+++ Trecho do texto +++
13 Setembro 2019
Ao final do século XX, pelo Grupo ETC advertimos sobre a iminência de um tsunami de potentes tecnologias convergentes, que afetaria muitos aspectos da vida econômica, social, cultural e política, com grandes impactos para o meio-ambiente e a saúde. Tudo no contexto da maior concentração corporativa da era industrial, com oligopólios extremamente poderosos, que controlam imensos setores de produção e tecnologia. A realidade superou nossas mais atrevidas fantasias. As organizações e os movimentos lidam agora com essa complexa realidade. O desafio é construir coletivamente plataformas de avaliação social da tecnologia, para avançar na compreensão crítica do todo tecnológico e fortalecer a capacidade de ação coletiva.
Artigo introdutório da Revista América Latina em Movimiento - ALAI, Nº 543 -Tecnologías: manipulando la vida, el clima y el planeta, de Silvia Ribeiro e Jim Thomas, diretores do Grupo ETC (Erosão Tecnologia e Concentração), publicado por ALAI, 11-09-2019. A tradução é de Wagner Fernandes de Azevedo.
+++
• [Instruções das tarefas]
1) Responda, com base no texto sobre tecnologias convergentes:
(a) Em que época o Grupo ETC advertiu sobre a iminência de um tsunami de tecnologias convergentes?
(b) Em que número da Revista América Latina em Movimiento foi publicado o artigo?
(c) Quem fez a tradução do artigo?
2) Retome o texto sobre tecnologias convergentes e escreva sua continuação a partir da última frase apresentada.
O material que vem a seguir é independente do texto.
+++ Extratos de dados +++
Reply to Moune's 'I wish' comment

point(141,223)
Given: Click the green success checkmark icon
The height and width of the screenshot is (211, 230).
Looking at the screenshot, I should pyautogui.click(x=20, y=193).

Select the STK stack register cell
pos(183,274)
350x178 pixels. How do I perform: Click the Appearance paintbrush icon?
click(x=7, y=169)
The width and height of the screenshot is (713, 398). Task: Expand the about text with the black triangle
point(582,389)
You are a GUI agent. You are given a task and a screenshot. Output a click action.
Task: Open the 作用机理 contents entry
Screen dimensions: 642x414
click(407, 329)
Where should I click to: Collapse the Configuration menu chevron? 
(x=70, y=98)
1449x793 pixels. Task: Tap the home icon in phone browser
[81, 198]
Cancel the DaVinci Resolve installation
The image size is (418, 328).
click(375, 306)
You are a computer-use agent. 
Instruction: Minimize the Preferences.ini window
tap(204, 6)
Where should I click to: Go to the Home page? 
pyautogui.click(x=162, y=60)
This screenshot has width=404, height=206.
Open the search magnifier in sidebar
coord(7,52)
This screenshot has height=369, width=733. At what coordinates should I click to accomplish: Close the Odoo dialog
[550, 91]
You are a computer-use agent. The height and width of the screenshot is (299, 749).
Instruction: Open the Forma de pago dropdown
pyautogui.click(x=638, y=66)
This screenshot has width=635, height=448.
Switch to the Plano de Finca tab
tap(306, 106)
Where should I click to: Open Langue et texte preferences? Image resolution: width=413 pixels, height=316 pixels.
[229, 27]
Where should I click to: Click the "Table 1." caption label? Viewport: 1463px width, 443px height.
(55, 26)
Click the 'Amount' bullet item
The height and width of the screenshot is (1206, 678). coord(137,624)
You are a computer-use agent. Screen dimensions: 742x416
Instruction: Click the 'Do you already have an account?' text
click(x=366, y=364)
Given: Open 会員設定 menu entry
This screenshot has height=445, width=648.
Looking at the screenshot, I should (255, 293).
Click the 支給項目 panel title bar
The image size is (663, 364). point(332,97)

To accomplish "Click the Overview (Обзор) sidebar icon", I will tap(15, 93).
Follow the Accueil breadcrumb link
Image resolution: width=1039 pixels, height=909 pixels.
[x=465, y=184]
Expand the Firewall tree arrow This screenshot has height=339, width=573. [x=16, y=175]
+++
• [Resultados das tarefas]
1)
(a) Ao final do século XX.
(b) No Nº 543.
(c) Wagner Fernandes de Azevedo.

2)
No ano de 2000, no Grupo ETC batizamos de BANG a convergência de tecnologias (Bits, Átomas, Neurociências, Genes), referindo-nos a tecnologias digitais, nanotecnologia, tecnociências cognitivas e biotecnologia. Uma convergência que constituiu uma espécie de Big Bang tecnológico, que parafraseamos como um “Pequeno Bang”, porque as tecnologias moleculares e a nano escala – aplicadas a seres vivos, materiais, comunicação – são a plataforma de desenvolvimento das outras.
Já ninguém está fora dessa explosão tecnológica. Porém, para cada um de nós, separadamente, é difícil perceber a totalidade e dimensão de seus impactos que se complementam. Os governos, majoritariamente, controlados por interesses corporativos e assumindo o mito de que os avanços tecnológicos sempre são benéficos e de que as crises ambientais e de saúde podem ser resolvidas com mais tecnologia, deixaram que todos prossigam, usando, vendendo, disseminando no ambiente e nos nossos corpos, sem sequer qualquer avaliação dos seus possíveis impactos negativos, e majoritariamente, sem regulações, muito menos com a necessária aplicação do princípio da precaução.
Um exemplo claro disso é a indústria nanotecnológica, que com duas décadas e milhares de linhas de produtos nos mercados, muitos presentes na nossa vida cotidiana (alimentos, cosméticos, produtos de higiene, farmacêuticos, aparelhos eletrônicos, materiais de construção), não está regulada em nenhuma parte do mundo, apesar de que aumentam os estudos científicos que mostram toxicidade em ambiente e saúde de muitos desses componentes, especialmente para os trabalhadores expostos à produção e uso de materiais com nanopartículas, porém também em muitos pontos das cadeias de consumos, desperdícios e exposição ambiental.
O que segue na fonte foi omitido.